Rodzina jest najważniejsza a jej strata boli najbardziej. Gdy odczuwa się jej brak wtedy w głowie pojawiają się rożne myśli. Tak było z mną kiedy Niemiec po raz drugi odwiedzili nasze mieszkanie. Tym razem Boris zdążył uciec na wspólny strych. Siedziałam wtedy z mama i Antkiem w kuchni. Gdy drzwi się otworzyły wszyscy wstaliśmy przestraszeni. Niemiec wszedł wolnym krokiem do mieszkania. Poczułam ukłucie w żołądku z powodu ukrytego w sypialni pistoletu. Kiedy "Lupa" spytał kto może go ukryć zgłosiłam się od razu. Teraz modliłam się by Niemiec nie spostrzegł strachu w moich oczach.
-in den anderen Raum- powiedział szorstkim tonem. Szybko przeszliśmy do salonu. Niemiec spojrzał na nas, wzrok utkwił we mnie. - Ich habe eine Nachricht über das Verstecken eines Juden hier bekommen. -poczułam jak moje serce przyśpiesza.
-Hier ist kein Jude .- odparłam cicho z spuszczoną głową. Nie chciałam patrzeć mu w oczy. Niemiec podszedł do mnie bliżej. Poczułam silny, precyzyjnie wymierzony cios w policzek. Poczułem pieczenie na policzku. Załkałam cicho. Antek spojrzał gniewnie na Niemca.
- Ty psie - powiedział. Niemiec zdenerwowany. Mężczyzna kopnął Antka w podbrzusze, chłopak skulił się opadając na kolana. Niemiec wyciągnął swój pistolet, widząc to upadlam obok brata.
- Przeprasza! On nie chciał- powiedziałam głośno. Mężczyzna pchnął mnie na kanapę. Usłyszałam huk wystrzału. Widziałam jak stróżka krwi spływa po czole Antka. Chłopaka spojrzał na mnie ostatni raz po czym upadł na ziemie. Czułam jak robi mi się duszno, zapłakałam głośno. Usłyszałam krzyk mamy. Nie tylko nie ona tylko nie mama. Niemiec podszedł do kobiety. Oddał drugi strzał, kobieta opadła na podłogę. Pisnęłam przerażona widokiem krwi. Niemiec zaczął zbliżać się do mnie. Sięgnęłam dłonią po pistolet, który ukryty był w tapczanie. Z tyłu w materiale była dziura wiec bez problemu włożyłam tam rękę. Wyciągnęłam pistolet i skierowałam go w stronę Niemca. Jego twarz wyrażała strach. Dłonie draży mi niemiłosiernie. Przez łzy obraz Niemca rozmywał się. Nie potrafiłam patrzeć mu w oczy. Odwróciłam wzrok i pociągnęłam za spust. Usłyszałam huk wystrzału i dźwięk jak coś opada na ziemie. Otwarłam oczy i spojrzałam na martwego Niemca. Jego twarz zastygła w grymasie bólu i przerażenia. Odrzuciłam od siebie broń, na czworakach podeszłam do Antka.

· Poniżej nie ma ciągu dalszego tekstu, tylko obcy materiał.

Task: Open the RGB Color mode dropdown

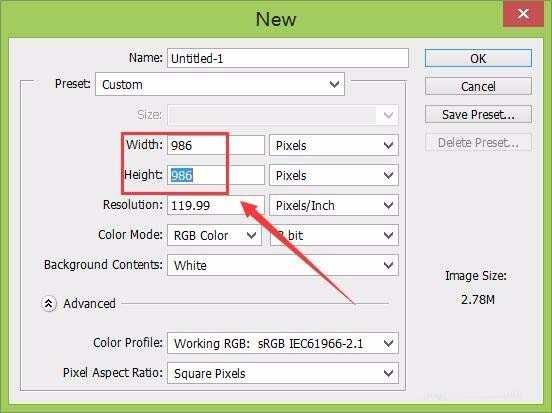Action: [x=214, y=235]
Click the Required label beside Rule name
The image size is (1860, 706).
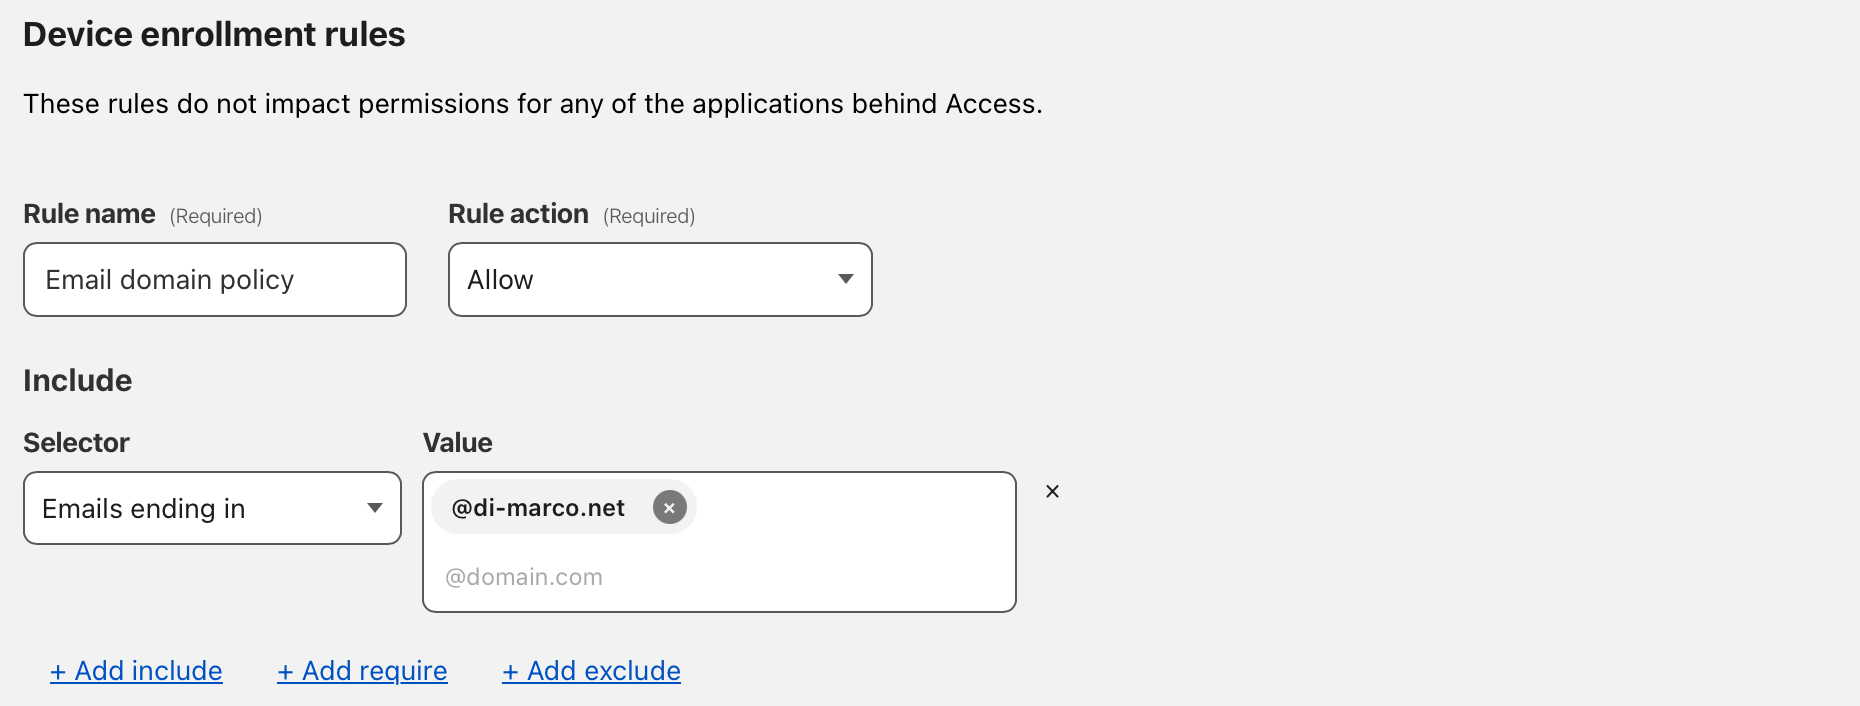point(213,215)
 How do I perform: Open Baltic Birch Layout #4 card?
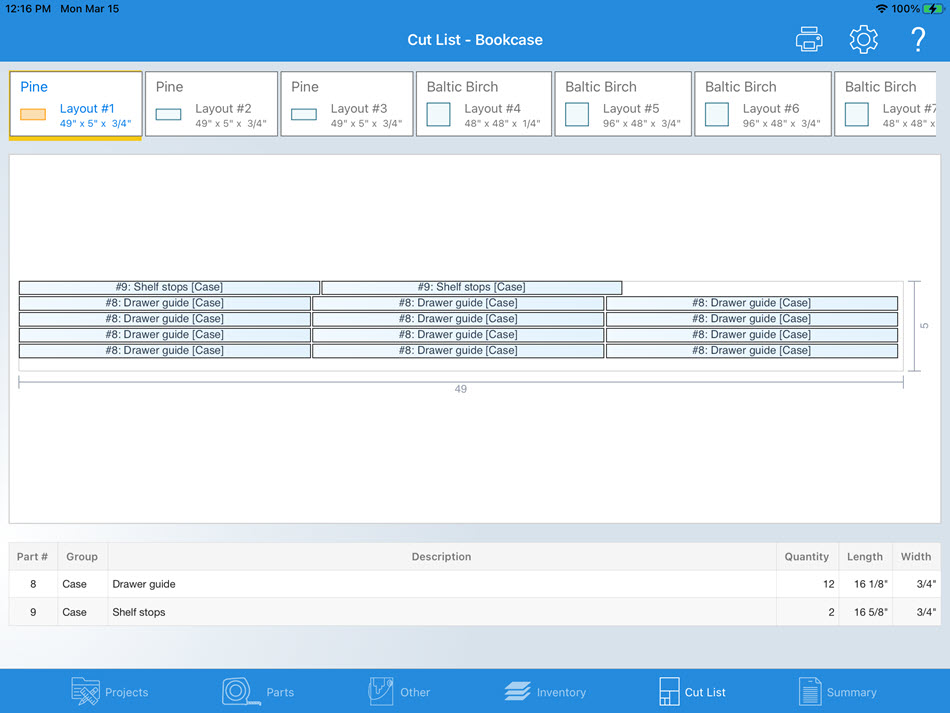(x=483, y=104)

- Antek wstawaj. - potrząsnęłam nim delikatnie. -Mamo- spojrzałam na kobietę. Żadne nie reagowało. Zaczęłam krzyczeć z bezradności. Na dłoniach miała krew mojej rodziny. Płakałam tak głośno, że pewnie cała kamienica mnie wtedy słyszała. Ktoś wszedł do mieszkania. Osoba, która weszła podeszła do mnie i położyła mi dłoń na ramieniu. Spojrzałam na nią.

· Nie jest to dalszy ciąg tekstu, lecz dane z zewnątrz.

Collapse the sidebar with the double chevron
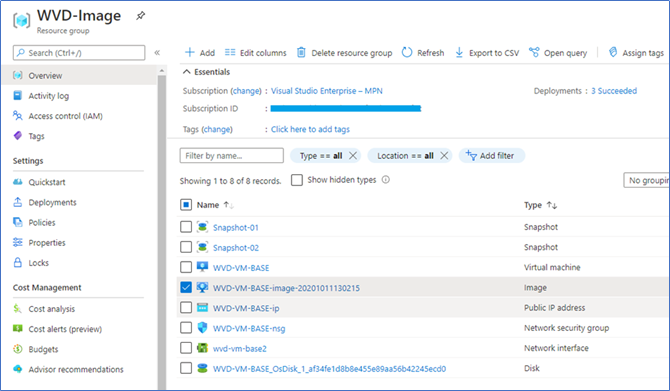 pos(157,53)
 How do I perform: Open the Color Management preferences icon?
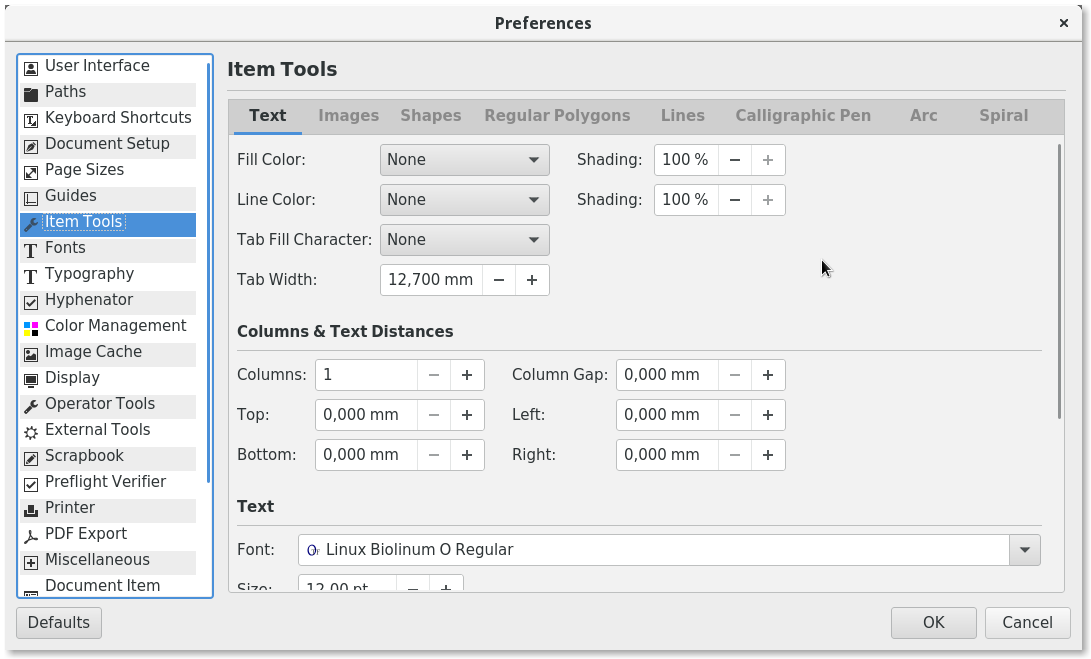[x=31, y=327]
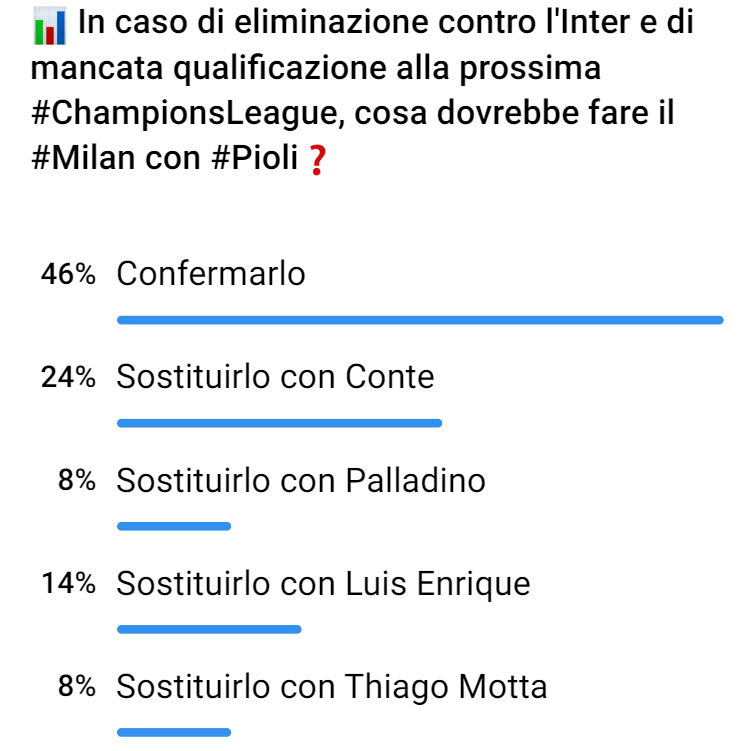Open the #Pioli hashtag link
The height and width of the screenshot is (751, 744).
(252, 158)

- Boris -szepnęłam zapłakana.
- Tak mi przykro. - odparł tylko. - chodź. Lepiej jak teraz pójdziesz do kogoś innego. - pokręciłam głową. Nie chciałam teraz nigdzie iść. Boria podniósł mnie.

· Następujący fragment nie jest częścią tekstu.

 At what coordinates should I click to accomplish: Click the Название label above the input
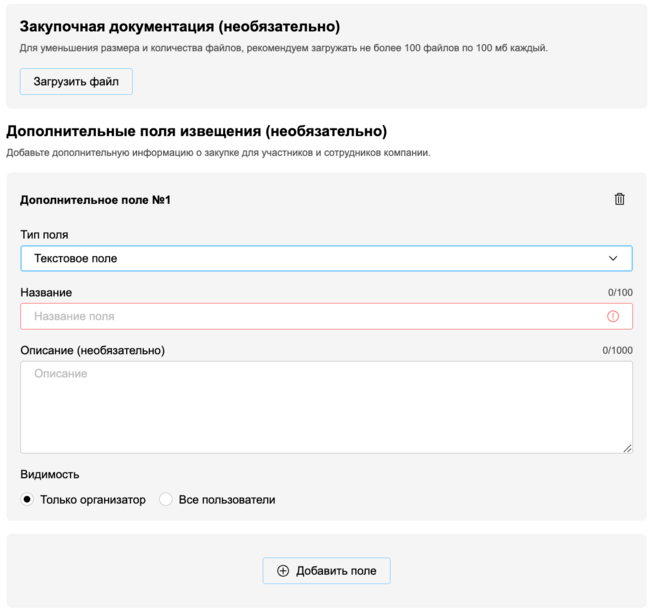[46, 292]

- Iza spokojnie. Odprowadzę cię do Ewy.- powiedział czule. - Ten kto to zrobił pożałuje. - spojrzałam na Borisa.
- Musze iść do Kazimierza. - powiedziałam nie dowierzając. On by tego nie zrobił. Szybkim krokiem wyszłam z mieszkania następnie z kamienicy. Po pięciu minutach doszłam do domu Kaśki. Zaczęłam uderzać pięściami w drzwi.
- Kaśka! Otwieraj do cholery!- krzyknęłam z łzami. Drzwi otwarły się, z nienawiścią patrzyłam na Kazimierza. - Jak mogłeś?! Nienawidzę cię!- wykrzyczałam mu prosto w twarz. Biłam swoimi małymi piąstkami jego klatkę piersiową. Czułam się bezsilnie.
- Iza o czym ty mówisz?- spytał jakby nie wiedział co się stało.
- Niemiec zabił mi rodzinę!- wykrzyczałam. - To twoja zemsta?- spytałam. - mogłeś nasłać go na mnie ale nie na moją rodziną. Co ja ci zrobiłam?!
- Iza to nie miało tak być. - odpowiedział cicho.
- A jak niby? Miał zabić i mnie?- spytałam. Kazimierz patrzył na mnie przepraszającym wzrokiem.
- Chciałem tylko pozbyć się Borisa bo czuje coś do ciebie. -powiedział i musnął dłonią mój policzek.
- Miałam cię za przyjaciela. Teraz jesteś skończonym śmieciem. Nigdy ci tego nie wybaczę. - powiedziałam poważnym tonem.
- Przepraszam Iza. Nie wiedziałem, że tak się stanie. - nie chciałam go dłużej słuchać. Odwróciłam się i już miałam iść do domu gdy Kaśka złapał mnie za ramie. - Nie mów Lupie. - poprosił. To wydawało mi się nie dorzeczne. Wyrwałam się, zmierzyłam go wzrokiem. Ruszyłam w stronę domu, choć togo miejsca nie mogę nazwać już domem.